After a short lull in hotel investment activity, the preliminary total sales volume for the third quarter reached $13.4 billion, almost matching the highest third-quarter sales volume ever, $13.9 billion in 2016. Investor sentiment is favoring the sector again after a pandemic-induced drop in activity to only $918 million in the second quarter of 2020.
The investment activity comes on the heels of the record-setting second quarter, when total volume topped $15.5 billion. Around $6 billion of this was attributed to the acquisition of Extended Stay America Blackstone Real Estate Partners and Starwood Capital Group.
Investors are attracted to an industry on the upswing. Hotel operating performance metrics according to STR, CoStar’s hotel analytics firm, have increased sharply year over year. National occupancy for the first nine months stood at 57.6%, an increase of just under 30%, and room rates increased around 15% in that same time frame. Results have been buoyed by strong leisure demand from American consumers who are eager to leave their homes and spend their savings on trips and experiences.
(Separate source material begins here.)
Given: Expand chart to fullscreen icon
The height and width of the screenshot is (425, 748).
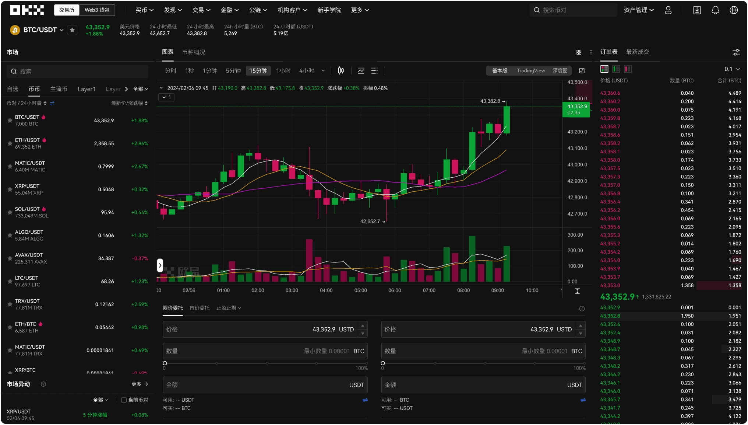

High-end resort hotels have benefited disproportionately, and that has increased investor interest in this asset class. Transactions involving the Montage Healdsburg in California, the Four Seasons hotel at Disney World and the Ventana Big Sur are examples of buyers paying prices and implied capitalization rates that match results from 2019.
Even though the third-quarter volume seems substantial, it is worth pointing out that other real estate classes showed much higher quarterly sales. Investors bought over $57 billion worth of multifamily buildings, $38 billion worth of industrial real estate and over $33 billion worth of office space. Even retail sales were almost double the hospitality sales at around $26 billion. The easy availability of debt and equity capital continues to fuel the transaction markets.
One active participant in the hotel arena last quarter was MGM Resorts International. To secure its long-term presence on the Las Vegas Strip, while shedding assets and focusing on casino operations, it participated in a sale-leaseback transaction for the Aria and Vdara properties for around $3.9 billion. Counterpart to the transaction was Blackstone.
Blackstone, furthermore, announced last week that it entered into an agreement to sell the Cosmopolitan Hotel and Casino, also on the Las Vegas Strip, to three separate entities, one of them a Blackstone real estate investment trust, while MGM will take over the operations and pay lease payments to the new owners. The transaction is expected to close in early 2022.